Copy out all of the items, switching each "computer-use agent" to "desktop automation assistant" and leaving everything else as it is.

══ SUPPLIED INFORMATION

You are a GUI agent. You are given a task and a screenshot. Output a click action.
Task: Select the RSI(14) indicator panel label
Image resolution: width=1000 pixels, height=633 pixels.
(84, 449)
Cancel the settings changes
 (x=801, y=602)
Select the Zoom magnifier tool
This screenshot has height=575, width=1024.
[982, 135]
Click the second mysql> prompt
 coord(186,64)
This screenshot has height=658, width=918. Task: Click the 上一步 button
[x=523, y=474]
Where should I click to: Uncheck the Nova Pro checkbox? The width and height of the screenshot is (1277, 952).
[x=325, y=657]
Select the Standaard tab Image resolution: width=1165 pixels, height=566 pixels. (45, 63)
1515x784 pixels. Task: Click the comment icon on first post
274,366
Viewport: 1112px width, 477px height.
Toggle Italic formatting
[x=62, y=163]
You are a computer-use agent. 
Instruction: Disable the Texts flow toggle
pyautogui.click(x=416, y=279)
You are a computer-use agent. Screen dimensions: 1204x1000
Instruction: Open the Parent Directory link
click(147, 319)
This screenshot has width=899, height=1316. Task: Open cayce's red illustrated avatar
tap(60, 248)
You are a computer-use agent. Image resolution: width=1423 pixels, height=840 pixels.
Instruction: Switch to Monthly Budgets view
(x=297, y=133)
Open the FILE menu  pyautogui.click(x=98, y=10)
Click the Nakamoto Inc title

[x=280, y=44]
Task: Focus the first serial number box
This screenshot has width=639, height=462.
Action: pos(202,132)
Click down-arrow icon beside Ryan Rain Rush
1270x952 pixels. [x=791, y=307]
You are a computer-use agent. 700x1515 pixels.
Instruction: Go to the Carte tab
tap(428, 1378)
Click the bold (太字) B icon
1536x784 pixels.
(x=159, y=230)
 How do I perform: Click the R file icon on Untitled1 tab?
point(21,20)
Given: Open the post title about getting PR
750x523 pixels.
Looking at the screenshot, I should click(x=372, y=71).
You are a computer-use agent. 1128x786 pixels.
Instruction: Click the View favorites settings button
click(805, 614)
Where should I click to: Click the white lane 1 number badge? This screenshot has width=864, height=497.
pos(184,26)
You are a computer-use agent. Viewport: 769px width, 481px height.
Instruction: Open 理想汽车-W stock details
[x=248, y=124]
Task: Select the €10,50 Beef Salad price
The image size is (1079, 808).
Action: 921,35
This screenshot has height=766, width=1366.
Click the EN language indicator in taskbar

════

ANSWER TO THIS PROBLEM.
You are a GUI agent. You are given a task and a screenshot. Output a click action.
Task: Select the RSI(14) indicator panel label
Image resolution: width=1000 pixels, height=633 pixels.
(84, 449)
Cancel the settings changes
 (x=801, y=602)
Select the Zoom magnifier tool
This screenshot has height=575, width=1024.
[982, 135]
Click the second mysql> prompt
 coord(186,64)
This screenshot has height=658, width=918. Task: Click the 上一步 button
[x=523, y=474]
Where should I click to: Uncheck the Nova Pro checkbox? The width and height of the screenshot is (1277, 952).
[x=325, y=657]
Select the Standaard tab Image resolution: width=1165 pixels, height=566 pixels. (45, 63)
1515x784 pixels. Task: Click the comment icon on first post
274,366
Viewport: 1112px width, 477px height.
Toggle Italic formatting
[x=62, y=163]
You are a desktop automation assistant. 
Instruction: Disable the Texts flow toggle
pyautogui.click(x=416, y=279)
You are a desktop automation assistant. Screen dimensions: 1204x1000
Instruction: Open the Parent Directory link
click(147, 319)
This screenshot has width=899, height=1316. Task: Open cayce's red illustrated avatar
tap(60, 248)
You are a desktop automation assistant. Image resolution: width=1423 pixels, height=840 pixels.
Instruction: Switch to Monthly Budgets view
(x=297, y=133)
Open the FILE menu  pyautogui.click(x=98, y=10)
Click the Nakamoto Inc title

[x=280, y=44]
Task: Focus the first serial number box
This screenshot has width=639, height=462.
Action: pos(202,132)
Click down-arrow icon beside Ryan Rain Rush
1270x952 pixels. [x=791, y=307]
You are a desktop automation assistant. 700x1515 pixels.
Instruction: Go to the Carte tab
tap(428, 1378)
Click the bold (太字) B icon
1536x784 pixels.
(x=159, y=230)
 How do I perform: Click the R file icon on Untitled1 tab?
point(21,20)
Given: Open the post title about getting PR
750x523 pixels.
Looking at the screenshot, I should click(x=372, y=71).
You are a desktop automation assistant. 1128x786 pixels.
Instruction: Click the View favorites settings button
click(805, 614)
Where should I click to: Click the white lane 1 number badge? This screenshot has width=864, height=497.
pos(184,26)
You are a desktop automation assistant. Viewport: 769px width, 481px height.
Instruction: Open 理想汽车-W stock details
[x=248, y=124]
Task: Select the €10,50 Beef Salad price
The image size is (1079, 808).
Action: 921,35
This screenshot has height=766, width=1366.
Click the EN language indicator in taskbar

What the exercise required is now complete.